:: Exercise brief ::
Filter the listing for lines containing "Uncheck".

*** Record extracts ***

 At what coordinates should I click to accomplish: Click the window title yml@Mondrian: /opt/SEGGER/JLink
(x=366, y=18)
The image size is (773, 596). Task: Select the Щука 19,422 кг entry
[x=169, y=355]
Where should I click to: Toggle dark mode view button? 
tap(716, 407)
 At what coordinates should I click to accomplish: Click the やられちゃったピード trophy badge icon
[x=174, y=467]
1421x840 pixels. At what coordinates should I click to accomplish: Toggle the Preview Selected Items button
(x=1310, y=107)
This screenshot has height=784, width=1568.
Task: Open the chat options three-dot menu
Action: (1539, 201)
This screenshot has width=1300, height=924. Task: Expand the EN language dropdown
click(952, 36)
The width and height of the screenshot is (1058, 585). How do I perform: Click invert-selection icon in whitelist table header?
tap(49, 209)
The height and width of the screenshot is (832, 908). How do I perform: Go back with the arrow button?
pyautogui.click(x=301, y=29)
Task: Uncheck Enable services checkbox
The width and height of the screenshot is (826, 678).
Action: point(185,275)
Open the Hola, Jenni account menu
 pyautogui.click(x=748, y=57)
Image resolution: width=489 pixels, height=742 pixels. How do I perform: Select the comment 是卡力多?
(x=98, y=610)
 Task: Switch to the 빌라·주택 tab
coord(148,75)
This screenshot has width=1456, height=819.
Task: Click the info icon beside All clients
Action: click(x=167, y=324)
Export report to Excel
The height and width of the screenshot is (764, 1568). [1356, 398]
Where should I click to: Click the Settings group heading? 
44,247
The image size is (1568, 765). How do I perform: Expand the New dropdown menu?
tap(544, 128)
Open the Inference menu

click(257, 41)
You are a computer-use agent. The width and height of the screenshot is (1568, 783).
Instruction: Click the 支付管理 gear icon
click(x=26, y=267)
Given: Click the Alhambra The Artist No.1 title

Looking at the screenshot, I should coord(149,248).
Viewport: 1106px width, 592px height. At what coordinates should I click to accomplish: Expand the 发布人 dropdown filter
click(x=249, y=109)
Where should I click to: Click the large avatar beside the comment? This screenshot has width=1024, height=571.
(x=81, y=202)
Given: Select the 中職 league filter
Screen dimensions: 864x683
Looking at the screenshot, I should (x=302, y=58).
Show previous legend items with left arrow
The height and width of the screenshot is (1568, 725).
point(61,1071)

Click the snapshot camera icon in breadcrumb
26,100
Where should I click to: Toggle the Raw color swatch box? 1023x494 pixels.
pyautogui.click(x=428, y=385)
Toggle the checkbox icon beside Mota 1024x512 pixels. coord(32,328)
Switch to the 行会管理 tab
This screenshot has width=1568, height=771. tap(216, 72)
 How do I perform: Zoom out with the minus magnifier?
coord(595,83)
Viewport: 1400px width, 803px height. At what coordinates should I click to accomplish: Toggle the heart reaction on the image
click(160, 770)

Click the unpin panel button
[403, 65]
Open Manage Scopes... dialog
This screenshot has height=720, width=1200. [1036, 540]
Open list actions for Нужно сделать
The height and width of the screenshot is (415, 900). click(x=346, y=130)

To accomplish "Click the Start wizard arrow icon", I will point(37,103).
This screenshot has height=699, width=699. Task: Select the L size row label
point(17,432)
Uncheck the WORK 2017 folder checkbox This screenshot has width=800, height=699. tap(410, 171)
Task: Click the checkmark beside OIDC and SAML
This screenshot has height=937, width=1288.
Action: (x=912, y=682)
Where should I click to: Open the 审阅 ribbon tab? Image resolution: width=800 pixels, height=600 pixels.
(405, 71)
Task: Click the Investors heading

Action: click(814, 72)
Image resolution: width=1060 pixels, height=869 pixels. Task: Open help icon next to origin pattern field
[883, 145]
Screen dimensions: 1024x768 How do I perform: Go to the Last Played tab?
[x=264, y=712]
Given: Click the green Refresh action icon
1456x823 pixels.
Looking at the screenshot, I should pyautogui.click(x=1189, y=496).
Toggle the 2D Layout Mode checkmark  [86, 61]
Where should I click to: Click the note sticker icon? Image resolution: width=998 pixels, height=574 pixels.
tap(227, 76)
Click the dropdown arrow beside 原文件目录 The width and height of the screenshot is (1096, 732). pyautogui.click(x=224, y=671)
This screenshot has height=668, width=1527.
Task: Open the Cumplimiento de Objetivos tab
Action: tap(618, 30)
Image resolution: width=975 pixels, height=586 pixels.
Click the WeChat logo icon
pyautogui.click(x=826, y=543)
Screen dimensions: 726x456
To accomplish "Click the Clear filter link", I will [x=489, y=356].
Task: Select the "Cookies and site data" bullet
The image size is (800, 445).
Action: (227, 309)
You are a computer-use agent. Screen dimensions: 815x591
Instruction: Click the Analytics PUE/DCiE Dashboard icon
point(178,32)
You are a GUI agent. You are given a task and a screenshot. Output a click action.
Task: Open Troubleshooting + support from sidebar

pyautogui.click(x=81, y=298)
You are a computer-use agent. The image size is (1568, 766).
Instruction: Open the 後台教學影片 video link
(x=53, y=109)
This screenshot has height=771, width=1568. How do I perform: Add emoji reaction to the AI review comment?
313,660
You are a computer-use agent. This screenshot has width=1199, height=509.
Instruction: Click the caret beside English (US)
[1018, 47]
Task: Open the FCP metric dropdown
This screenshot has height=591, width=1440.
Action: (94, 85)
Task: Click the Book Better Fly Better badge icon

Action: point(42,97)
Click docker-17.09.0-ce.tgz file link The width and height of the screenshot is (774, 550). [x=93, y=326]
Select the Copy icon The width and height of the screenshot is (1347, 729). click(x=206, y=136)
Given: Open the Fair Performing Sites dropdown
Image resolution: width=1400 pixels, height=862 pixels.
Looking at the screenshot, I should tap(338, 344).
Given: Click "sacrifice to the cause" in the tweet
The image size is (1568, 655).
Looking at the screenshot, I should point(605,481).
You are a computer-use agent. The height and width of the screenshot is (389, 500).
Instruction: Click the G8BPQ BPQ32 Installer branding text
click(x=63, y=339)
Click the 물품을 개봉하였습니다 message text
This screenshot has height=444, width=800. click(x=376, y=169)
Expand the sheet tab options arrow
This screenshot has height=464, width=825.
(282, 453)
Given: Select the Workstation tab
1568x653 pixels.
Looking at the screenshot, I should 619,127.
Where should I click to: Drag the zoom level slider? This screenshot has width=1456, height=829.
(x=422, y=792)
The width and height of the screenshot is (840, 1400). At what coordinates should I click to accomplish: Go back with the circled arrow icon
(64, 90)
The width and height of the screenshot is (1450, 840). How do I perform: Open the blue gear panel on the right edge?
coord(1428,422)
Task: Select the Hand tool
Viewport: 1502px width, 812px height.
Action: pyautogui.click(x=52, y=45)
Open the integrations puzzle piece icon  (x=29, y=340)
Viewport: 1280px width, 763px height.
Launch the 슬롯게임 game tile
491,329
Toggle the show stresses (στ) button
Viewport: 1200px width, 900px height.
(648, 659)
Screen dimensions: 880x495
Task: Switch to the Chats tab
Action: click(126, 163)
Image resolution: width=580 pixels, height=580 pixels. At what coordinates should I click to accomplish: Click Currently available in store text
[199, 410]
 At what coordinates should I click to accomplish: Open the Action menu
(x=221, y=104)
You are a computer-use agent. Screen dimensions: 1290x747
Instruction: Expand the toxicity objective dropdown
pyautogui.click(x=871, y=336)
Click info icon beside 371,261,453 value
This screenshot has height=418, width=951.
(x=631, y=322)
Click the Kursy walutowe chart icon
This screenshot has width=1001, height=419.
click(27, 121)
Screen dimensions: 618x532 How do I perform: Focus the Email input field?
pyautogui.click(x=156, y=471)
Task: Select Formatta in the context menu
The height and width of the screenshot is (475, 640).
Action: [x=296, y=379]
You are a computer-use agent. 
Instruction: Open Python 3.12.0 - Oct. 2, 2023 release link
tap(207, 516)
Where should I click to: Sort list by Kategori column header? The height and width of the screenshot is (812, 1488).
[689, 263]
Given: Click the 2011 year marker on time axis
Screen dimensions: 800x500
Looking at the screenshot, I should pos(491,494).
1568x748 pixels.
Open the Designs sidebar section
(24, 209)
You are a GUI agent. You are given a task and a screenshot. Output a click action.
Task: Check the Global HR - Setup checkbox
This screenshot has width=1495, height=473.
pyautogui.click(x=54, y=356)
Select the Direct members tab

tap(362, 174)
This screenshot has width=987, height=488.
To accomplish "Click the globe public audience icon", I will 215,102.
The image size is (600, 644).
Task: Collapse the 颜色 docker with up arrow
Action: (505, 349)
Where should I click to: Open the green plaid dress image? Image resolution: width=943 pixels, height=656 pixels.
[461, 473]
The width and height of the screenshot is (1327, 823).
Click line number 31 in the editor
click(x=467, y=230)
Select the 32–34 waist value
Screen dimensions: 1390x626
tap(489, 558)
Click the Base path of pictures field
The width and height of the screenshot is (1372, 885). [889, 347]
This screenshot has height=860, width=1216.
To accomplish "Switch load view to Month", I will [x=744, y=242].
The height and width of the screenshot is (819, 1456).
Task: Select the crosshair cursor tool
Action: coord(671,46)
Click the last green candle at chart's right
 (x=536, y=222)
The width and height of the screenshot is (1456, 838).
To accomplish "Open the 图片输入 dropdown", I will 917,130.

*** End of Record extracts ***

:: Reply ::
Task: Uncheck Enable services checkbox
Uncheck the WORK 2017 folder checkbox This screenshot has width=800, height=699. tap(410, 171)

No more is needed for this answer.